Ask your pharmacist about generic Levothyroxine (gel cap), which is typically much cheaper. You can also compare prices at different pharmacies, use prescription discount programs (GoodRx, SingleCare, Cost Plus Drugs), or ask your doctor about therapeutic alternatives in the same drug class.

For this entity, the underlying data on this page comes from CMS Medicare Part D Drug Spending data. The breakdown above is the federal record; the paragraphs below add the per-entity context that makes the headline numbers usable for a real decision rather than just a data lookup.

The methodology behind every numeric value on this page is publicly documented on the CMS Medicare Part D Drug Spending data portal and described in detail on this site’s methodology page. Refresh cadence varies by underlying series; the page surfaces the as-of date for each number so readers can trace any figure back to the source release.

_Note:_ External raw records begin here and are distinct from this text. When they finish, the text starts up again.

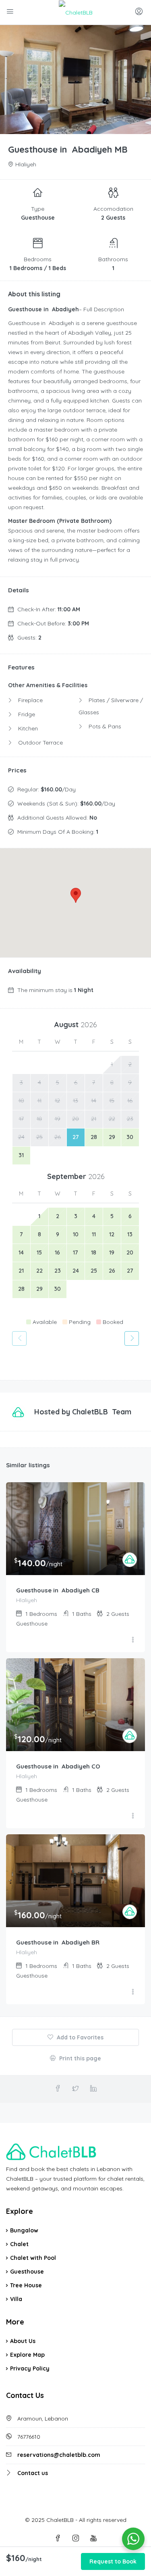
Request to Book (113, 2561)
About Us (22, 2341)
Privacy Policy (30, 2368)
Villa (16, 2299)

For readers using this page as a decision input, the related-entity pages elsewhere on the site provide the comparison set. The most useful comparison for this entity is typically a peer within U.S. prescription drugs with similar size, similar exposure, or similar geography — not the national-level summary alone.

Cost data reflects Medicare Part D spending and may not represent retail pharmacy prices. Average cost per claim represents the total drug cost (not patient out-of-pocket) divided by total claims.